*Exercise directions*
In the article about offensive comedy, who does Aaron Counter say is to blame for comedians becoming more offensive?

Document section Start Marker

Aaron Counter says audiences , not comedians, are responsible for offensive comedy

There has been a spate of comment pieces in the media recently discussing cases where comedians have been criticised publicly or even sued for what they’ve said on stage. Usually these articles conclude with a standard ominous prediction that free speech is doomed and that political correctness will lead to the end of comedy.

Some comedians do try to push boundaries and they do it in a brilliant and clever way that should be, and often is, appreciated by an audience. While others, lacking ability and intellect, believe a shock is as good as a laugh when it comes to getting a reaction, so they use a sledgehammer to offend.

Thing is, a few people will be offended equally by both styles and we’re just going to have to let them be. To quote some guy who has been quoted by a lot of other people, ‘haters gonna hate’. More alarmingly though, the majority of people will laugh equally at both styles and won’t see the difference.

But who is really to blame for comedians becoming more offensive? As a comedian, let me be the first to suggest it’s the audiences’ fault.

Document section End Marker
Supplied material Start Marker

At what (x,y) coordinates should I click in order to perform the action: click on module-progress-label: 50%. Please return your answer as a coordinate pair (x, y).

Supplied material End Marker
Supplied material Start Marker

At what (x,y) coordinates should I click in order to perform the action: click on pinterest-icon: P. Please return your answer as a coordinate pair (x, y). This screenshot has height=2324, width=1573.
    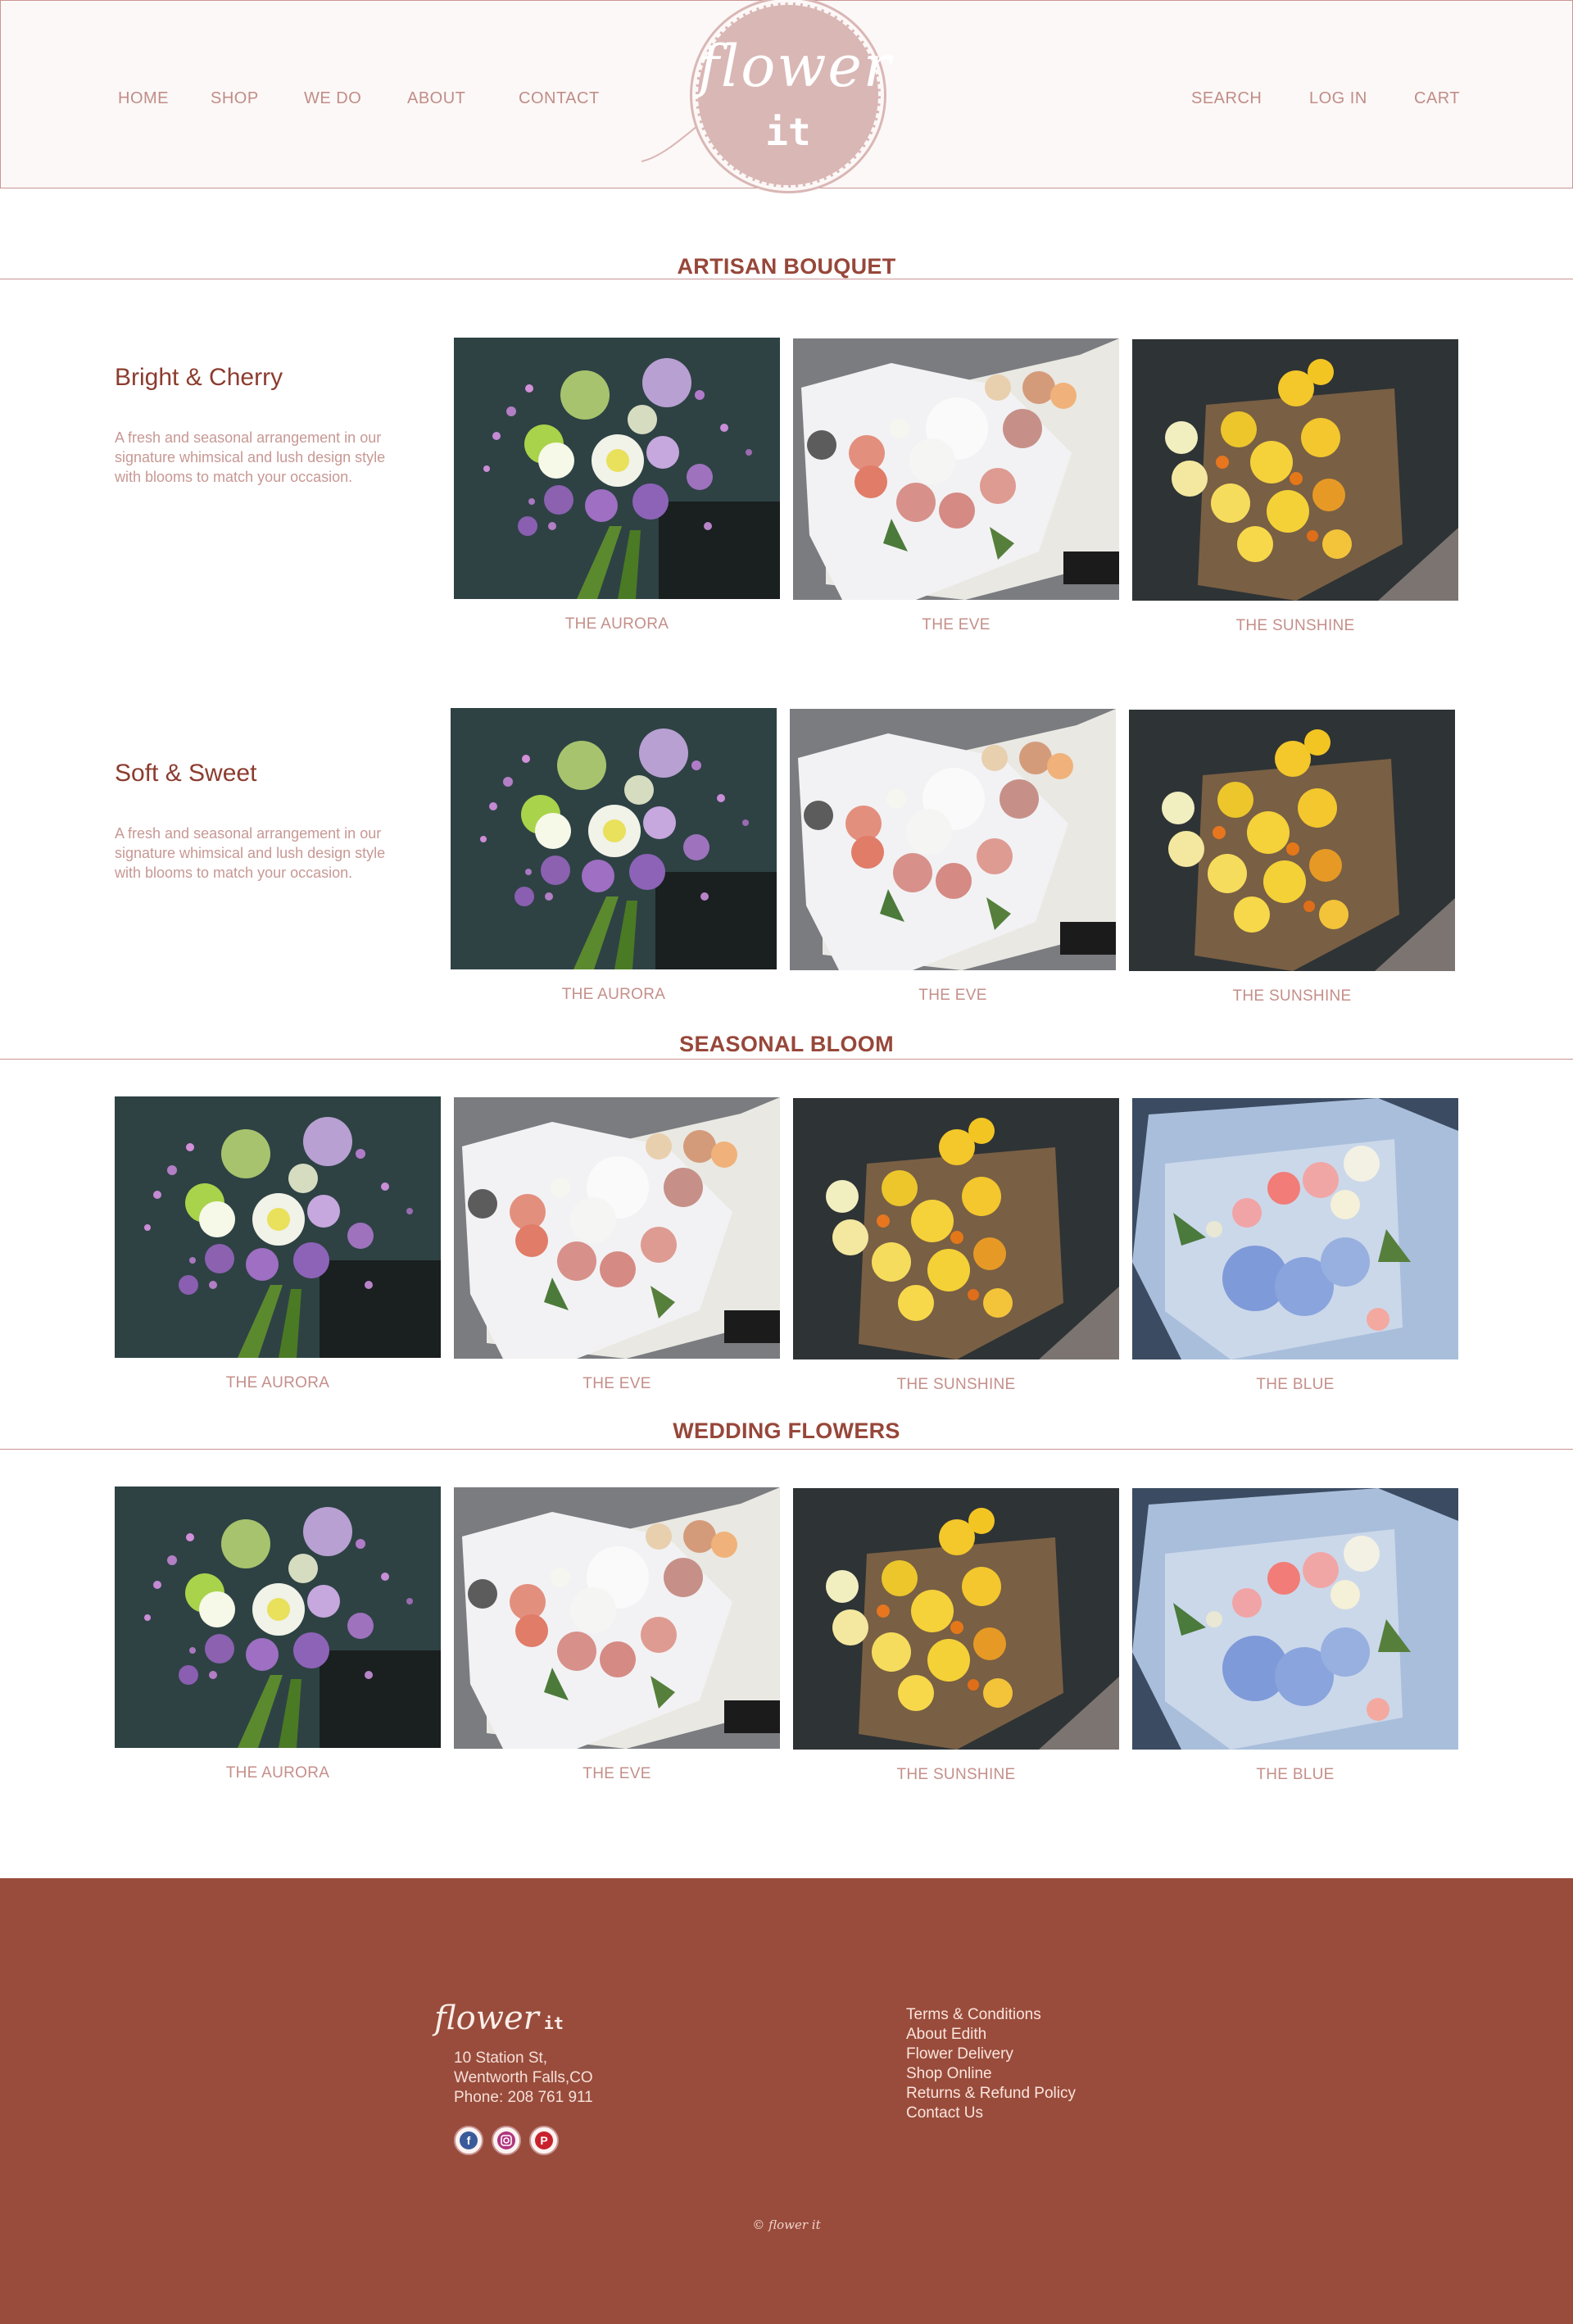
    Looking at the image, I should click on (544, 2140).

Supplied material End Marker

*Answer*
The audiences.